都知事が誰になろうと、東京都の待機児童が日本一多い、という問題は解決しなくてはならない問題で、そしては東京都は重要な役割を演じることができます。以下に新都知事がやるべき政策を「東京待機児童八策」として列挙します。

①保育士の処遇改善(キャリアアップ補助の大幅増額)による保育士不足の解決

現在、都内で保育園がつくりづらい最大の障壁は保育士不足です。通年での有効求人倍率は6倍。昨年11月だけで見ると66にもなります。

保育士資格を持つ人がいないわけではありません。保育所で働く保育士が35万人いるのに対し、保育所で働いていない保育士はその倍の70万人。重労働にも関わらず低賃金なので、資格を持っていても働けないのです。

東京都は舛添都政時代に、国の補助に上乗せして保育士給与を補助する「キャリアアップ補助」を創設しました。舛添都政が子育て分野に残した数少ない実績の一つですが、いかんせん額が不十分なものでした。

これを大幅に拡張することで、保育士処遇が引き上げられ、保育士不足問題を解決することができるでしょう。

②固定資産税の減免による物件不足の解決

杉並区が区立公園の一部を使って保育園をつくろうとしたところ、付近の住民に強く反対される事件がありました。ことほどさように、認可保育園をつくる場所は限られています。しかし、そこは税制である程度解決できます。

アパートを壊して、地域の役にたつ保育園にしたい、と思った土地オーナーがいるとします。アパートのままにしておけば、固定資産税は6分の1に減免されますが、保育所だったらそれはなくなります。

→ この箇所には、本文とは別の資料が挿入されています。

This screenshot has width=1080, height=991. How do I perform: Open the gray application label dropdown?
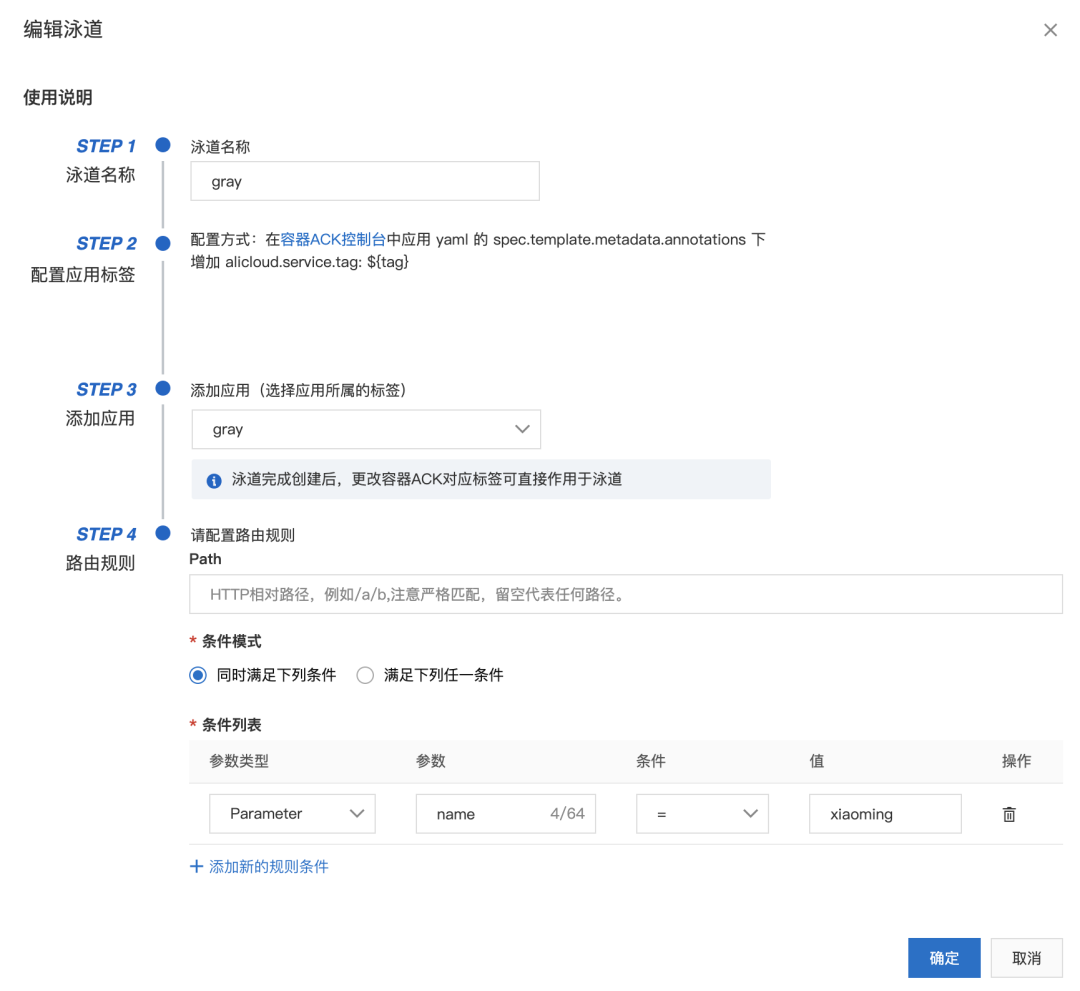(366, 428)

こうしたところに対し、アパート並みの減免措置をとることで、オーナーに保育所に土地を貸し出すインセンティブとなります。固定資産税の決定権は都にあるので、東京都は減免制度を創ることができるのです。

③広い都立公園を利用した積極的開園

都立公園は70近くあり、どれも1ヘクタールを越えていて、大変広い敷地面積を持っています。

http://1manken.hatenablog.com/entry/2015/01/24/131718

基礎自治体と連携し、こうしたところに保育園を積極的に誘致していくことは、待機児童解消策として有効です。

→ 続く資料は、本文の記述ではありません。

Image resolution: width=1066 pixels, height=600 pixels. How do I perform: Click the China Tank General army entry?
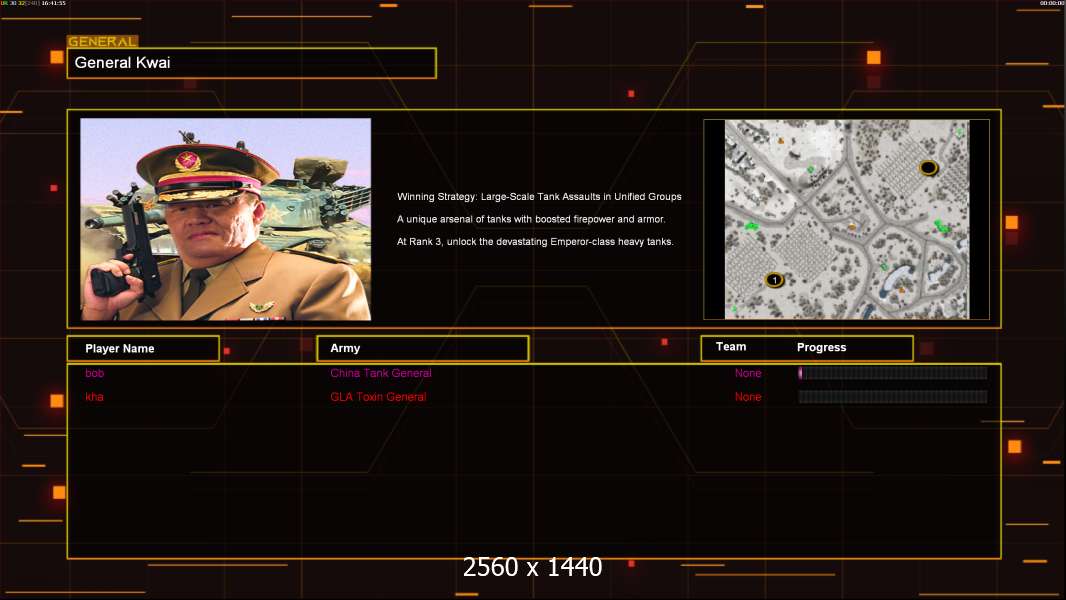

杉並区公園反対運動のようなケースは、公園の4割を利用することによって、事実上公園が使えなくなることを住民が危惧するものでしたが、例えば砧公園は約39万平米あり、100坪の認可園をつくっても、その0.1%程度を占有するに過ぎないのです。

④容積率緩和の条件に保育園設置を入れ込み、劇的量的拡大

東京都は容積率規制が厳しく、「東京23区内で平均1.3階建て、山の手線内に限っても平均2.3階建てに過ぎない」ことは大前研一氏も指摘する通りです。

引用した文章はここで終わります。